§ **Data shown**
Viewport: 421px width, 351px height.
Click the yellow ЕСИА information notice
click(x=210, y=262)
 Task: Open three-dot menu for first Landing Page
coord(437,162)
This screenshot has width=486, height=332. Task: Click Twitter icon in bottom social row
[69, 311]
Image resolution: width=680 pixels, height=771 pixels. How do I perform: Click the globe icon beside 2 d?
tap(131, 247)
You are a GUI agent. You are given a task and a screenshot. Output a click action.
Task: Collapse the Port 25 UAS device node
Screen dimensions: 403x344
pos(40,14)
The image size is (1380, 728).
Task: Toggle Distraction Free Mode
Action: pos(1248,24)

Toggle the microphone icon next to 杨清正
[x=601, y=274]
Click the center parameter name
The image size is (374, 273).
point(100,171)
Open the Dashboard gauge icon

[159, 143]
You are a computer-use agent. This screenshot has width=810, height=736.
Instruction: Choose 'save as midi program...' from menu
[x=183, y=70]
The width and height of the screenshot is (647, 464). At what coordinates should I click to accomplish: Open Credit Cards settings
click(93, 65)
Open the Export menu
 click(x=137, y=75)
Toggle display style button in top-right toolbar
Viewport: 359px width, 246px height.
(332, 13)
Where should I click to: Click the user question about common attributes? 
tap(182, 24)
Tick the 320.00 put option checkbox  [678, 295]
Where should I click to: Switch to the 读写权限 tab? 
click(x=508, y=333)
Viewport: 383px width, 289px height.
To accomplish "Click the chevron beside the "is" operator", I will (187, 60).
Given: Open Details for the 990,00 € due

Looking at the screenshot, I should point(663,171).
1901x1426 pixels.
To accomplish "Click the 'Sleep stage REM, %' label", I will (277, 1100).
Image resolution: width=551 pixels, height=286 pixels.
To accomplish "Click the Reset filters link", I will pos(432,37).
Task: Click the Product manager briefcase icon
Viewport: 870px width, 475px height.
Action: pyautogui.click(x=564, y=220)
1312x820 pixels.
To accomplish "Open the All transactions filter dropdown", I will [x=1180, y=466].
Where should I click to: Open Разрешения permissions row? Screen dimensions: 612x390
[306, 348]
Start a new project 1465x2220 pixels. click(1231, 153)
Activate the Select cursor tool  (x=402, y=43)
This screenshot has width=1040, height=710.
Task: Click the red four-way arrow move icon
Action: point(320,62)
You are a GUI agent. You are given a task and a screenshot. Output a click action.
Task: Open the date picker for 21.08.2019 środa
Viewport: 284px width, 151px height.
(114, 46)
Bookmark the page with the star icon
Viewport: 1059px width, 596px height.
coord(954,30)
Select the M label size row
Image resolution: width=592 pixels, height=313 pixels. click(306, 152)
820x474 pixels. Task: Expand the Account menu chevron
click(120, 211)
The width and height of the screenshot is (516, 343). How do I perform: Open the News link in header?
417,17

§ **Requirements**
In the items from the start through the line containing "I will pos(432,37).", change every "Open" to "Launch" and leave everything else as it is.

§ **Solution to this problem**
Viewport: 421px width, 351px height.
Click the yellow ЕСИА information notice
click(x=210, y=262)
 Task: Launch three-dot menu for first Landing Page
coord(437,162)
This screenshot has width=486, height=332. Task: Click Twitter icon in bottom social row
[69, 311]
Image resolution: width=680 pixels, height=771 pixels. How do I perform: Click the globe icon beside 2 d?
tap(131, 247)
You are a GUI agent. You are given a task and a screenshot. Output a click action.
Task: Collapse the Port 25 UAS device node
Screen dimensions: 403x344
pos(40,14)
The image size is (1380, 728).
Task: Toggle Distraction Free Mode
Action: pos(1248,24)

Toggle the microphone icon next to 杨清正
[x=601, y=274]
Click the center parameter name
The image size is (374, 273).
point(100,171)
Launch the Dashboard gauge icon

[159, 143]
You are a computer-use agent. This screenshot has width=810, height=736.
Instruction: Choose 'save as midi program...' from menu
[x=183, y=70]
The width and height of the screenshot is (647, 464). At what coordinates should I click to accomplish: Launch Credit Cards settings
click(93, 65)
Launch the Export menu
 click(x=137, y=75)
Toggle display style button in top-right toolbar
Viewport: 359px width, 246px height.
(332, 13)
Where should I click to: Click the user question about common attributes? 
tap(182, 24)
Tick the 320.00 put option checkbox  [678, 295]
Where should I click to: Switch to the 读写权限 tab? 
click(x=508, y=333)
Viewport: 383px width, 289px height.
To accomplish "Click the chevron beside the "is" operator", I will (187, 60).
Given: Launch Details for the 990,00 € due

Looking at the screenshot, I should point(663,171).
1901x1426 pixels.
To accomplish "Click the 'Sleep stage REM, %' label", I will (277, 1100).
Image resolution: width=551 pixels, height=286 pixels.
To accomplish "Click the Reset filters link", I will pos(432,37).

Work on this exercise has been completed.